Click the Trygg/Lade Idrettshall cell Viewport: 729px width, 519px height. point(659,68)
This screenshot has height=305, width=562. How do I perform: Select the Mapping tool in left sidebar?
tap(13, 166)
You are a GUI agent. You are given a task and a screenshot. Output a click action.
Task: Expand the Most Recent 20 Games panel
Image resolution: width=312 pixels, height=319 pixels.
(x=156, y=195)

• • • •

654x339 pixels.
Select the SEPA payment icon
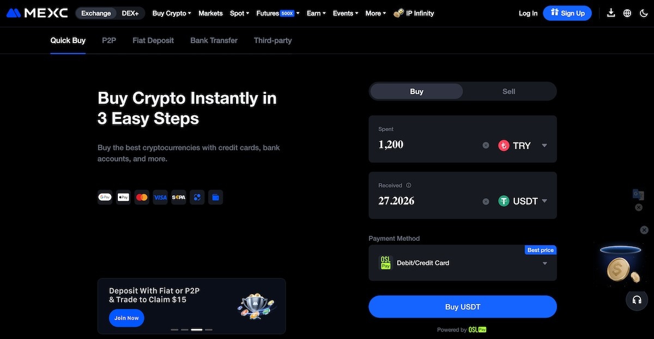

• • • •

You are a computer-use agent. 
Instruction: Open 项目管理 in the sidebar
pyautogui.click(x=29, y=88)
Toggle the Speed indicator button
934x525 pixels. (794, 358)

• • • •

- Your instructions: Convert the entries from the line with "Click the Trygg/Lade" up to and including the line with "(x=156, y=195)" into a numbered list, leaving out blank lines.

- Result of the task:
1. Click the Trygg/Lade Idrettshall cell Viewport: 729px width, 519px height. point(659,68)
2. This screenshot has height=305, width=562. How do I perform: Select the Mapping tool in left sidebar?
3. tap(13, 166)
4. You are a GUI agent. You are given a task and a screenshot. Output a click action.
5. Task: Expand the Most Recent 20 Games panel
6. Image resolution: width=312 pixels, height=319 pixels.
7. (x=156, y=195)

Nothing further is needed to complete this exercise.